§ Exercise
Copy exactly the lines of the records below, starting at the line that contains "Task: Enable the Прилипание checkbox" and continuing through the last line, both included; omit any pictures.

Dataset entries
*-*-*

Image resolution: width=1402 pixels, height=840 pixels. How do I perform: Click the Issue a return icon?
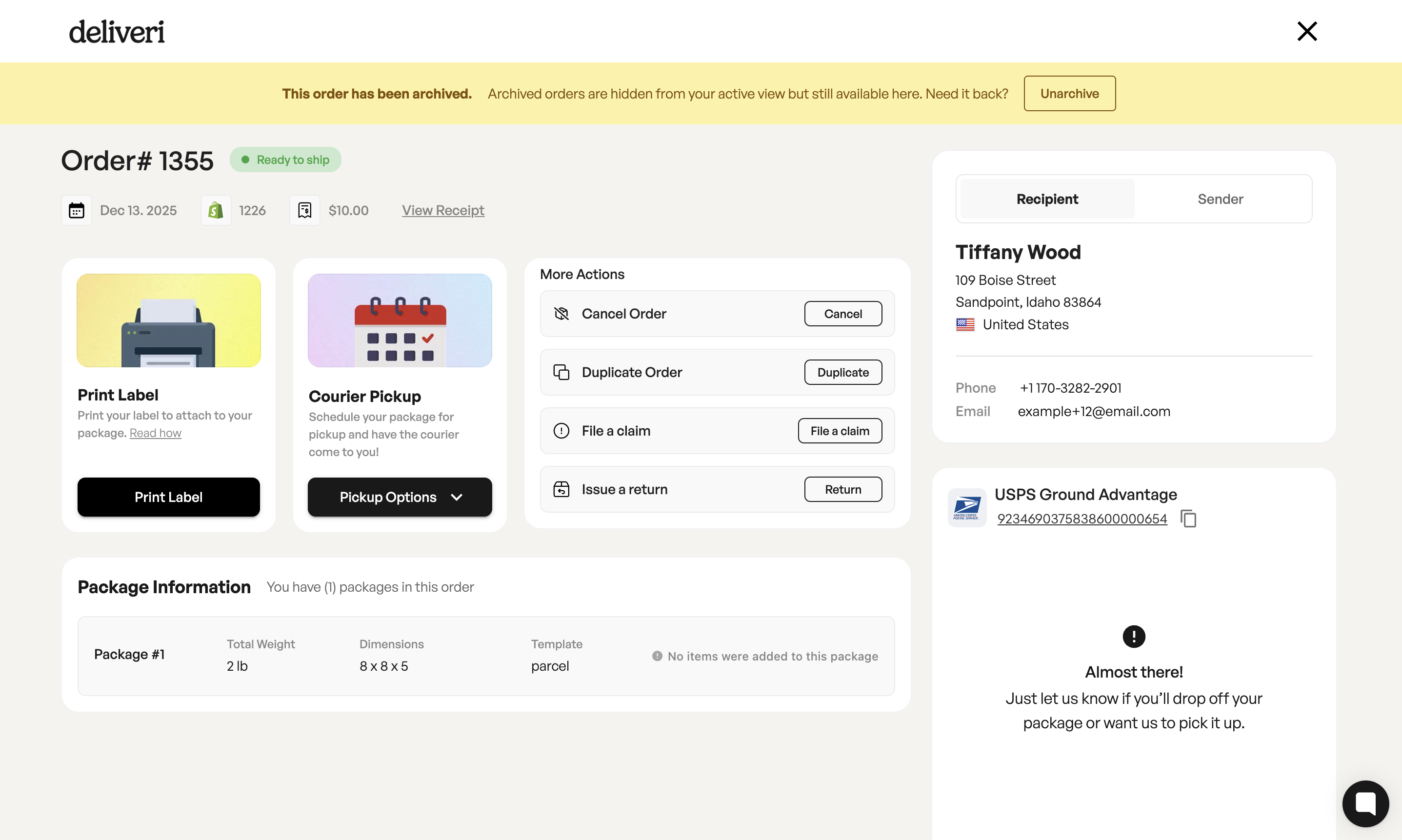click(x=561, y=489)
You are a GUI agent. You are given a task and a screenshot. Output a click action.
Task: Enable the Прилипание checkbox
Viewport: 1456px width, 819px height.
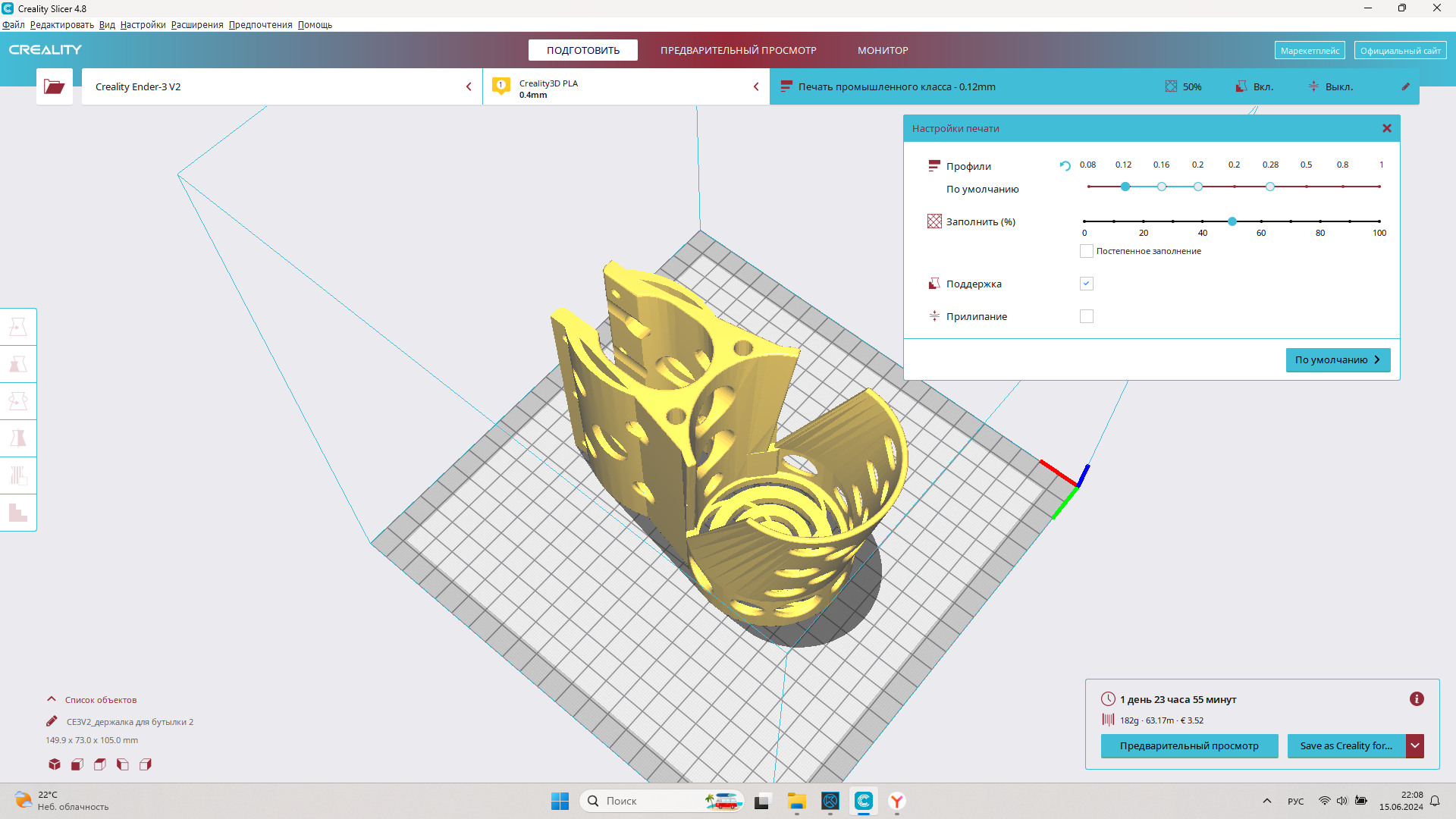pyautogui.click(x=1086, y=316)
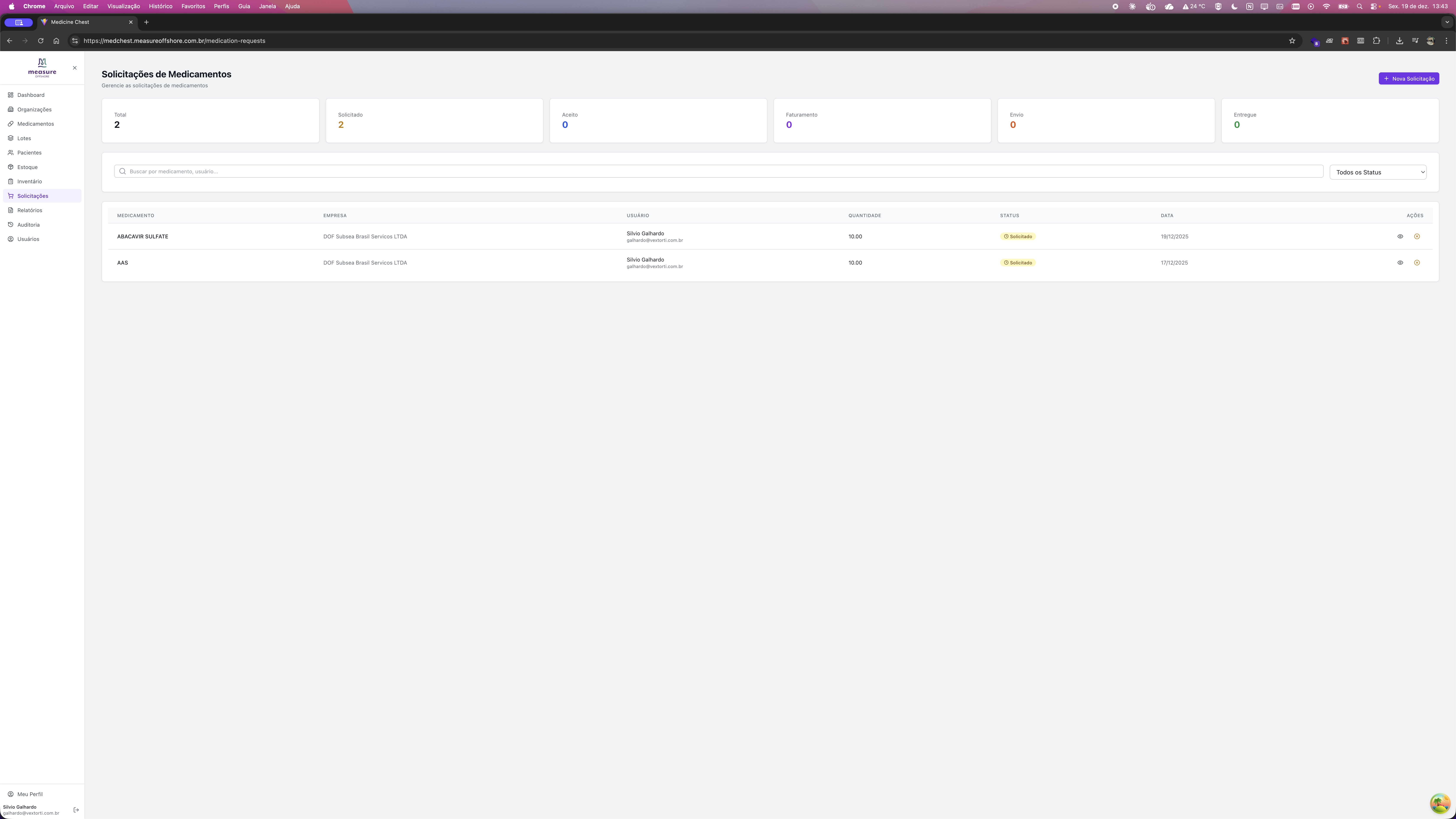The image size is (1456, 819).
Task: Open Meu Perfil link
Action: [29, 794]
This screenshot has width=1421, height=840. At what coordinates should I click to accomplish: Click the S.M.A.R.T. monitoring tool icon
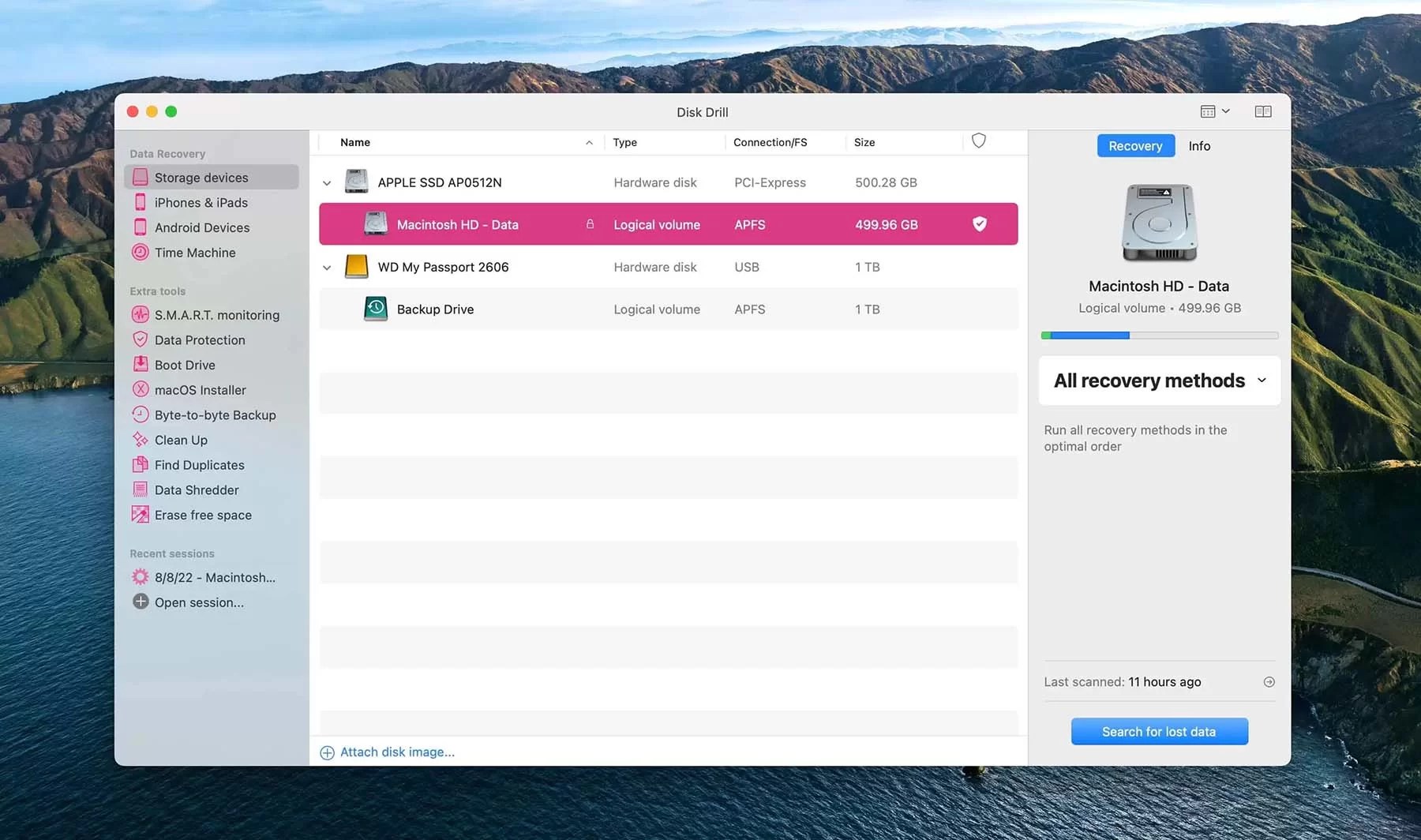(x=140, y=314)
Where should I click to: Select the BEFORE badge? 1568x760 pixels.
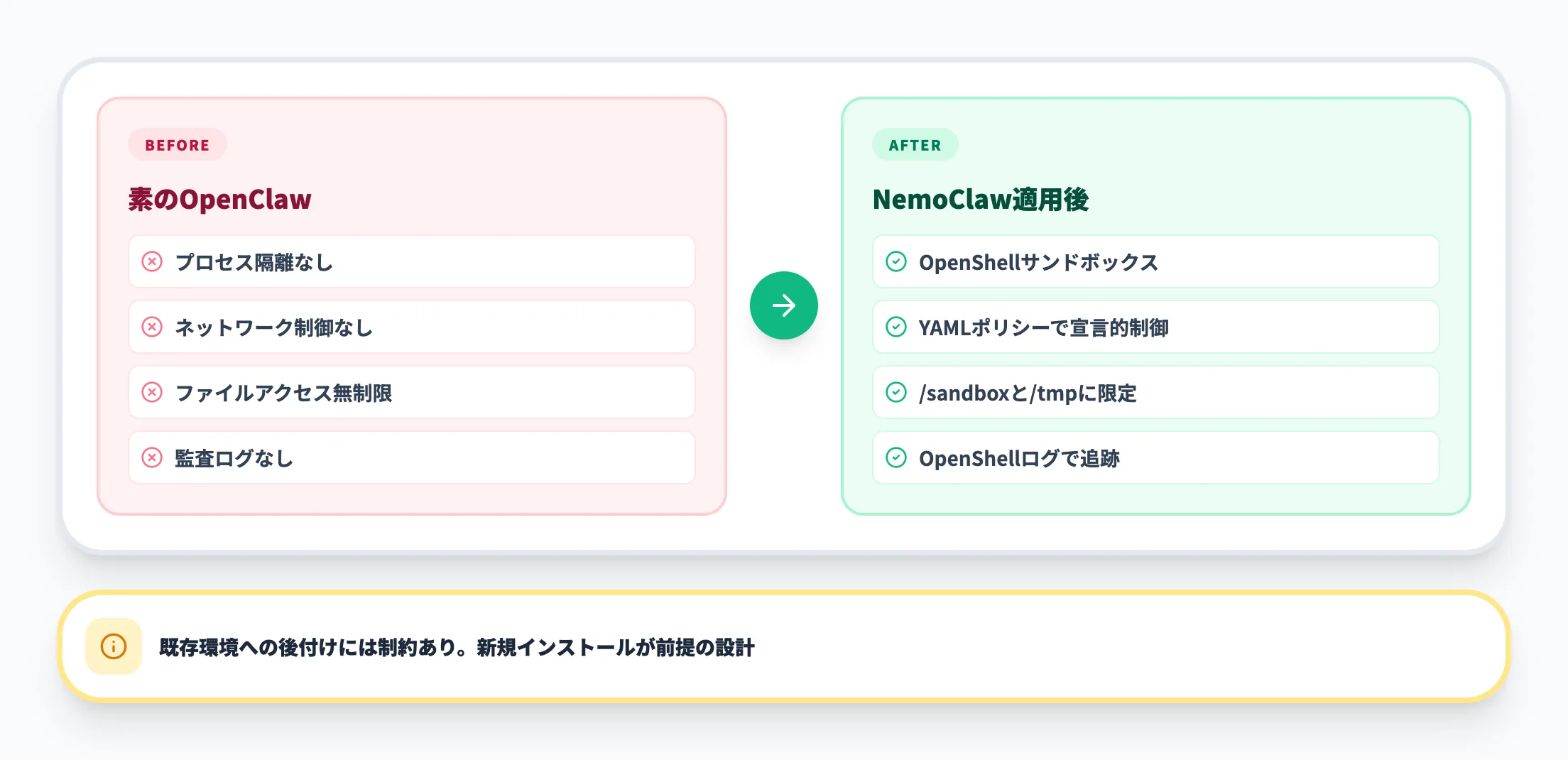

*-*-*

§ Your response
Task: Enable the Прилипание checkbox
Viewport: 1456px width, 819px height.
pyautogui.click(x=1086, y=316)
The image size is (1456, 819).
Task: Open Meu Perfil link
Action: [29, 794]
This screenshot has width=1421, height=840. At what coordinates should I click to accomplish: Click the S.M.A.R.T. monitoring tool icon
(x=140, y=314)
Where should I click to: Select the BEFORE badge? 1568x760 pixels.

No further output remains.